**Written instruction**
In the records below, write out the lines without any change, from the line containing "The width and" through the end of the records, and leave the pictures out of your answer.

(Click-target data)
+---+

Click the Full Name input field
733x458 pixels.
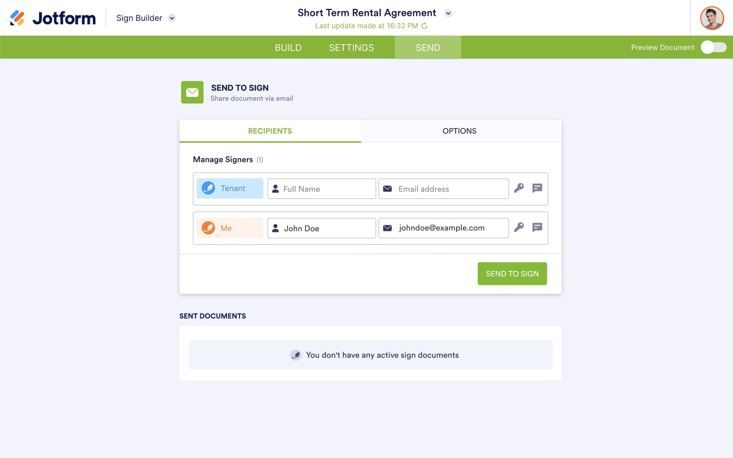[x=322, y=189]
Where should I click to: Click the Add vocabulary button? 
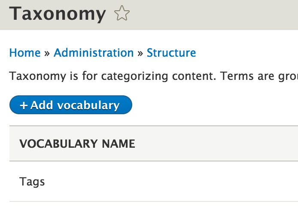(x=71, y=105)
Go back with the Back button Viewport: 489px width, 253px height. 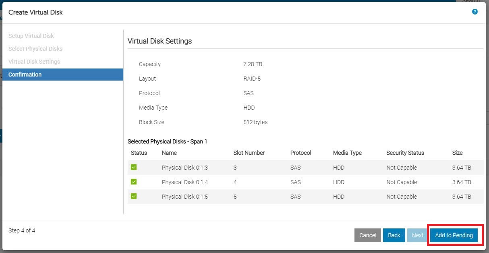pos(394,235)
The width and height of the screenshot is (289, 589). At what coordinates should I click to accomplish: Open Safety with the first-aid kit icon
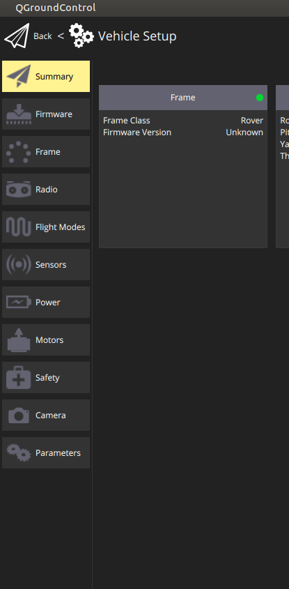[19, 378]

+---+

**Task solution**
The width and height of the screenshot is (289, 589). At what coordinates should I click to accomplish: Open Safety with the first-aid kit icon
[19, 378]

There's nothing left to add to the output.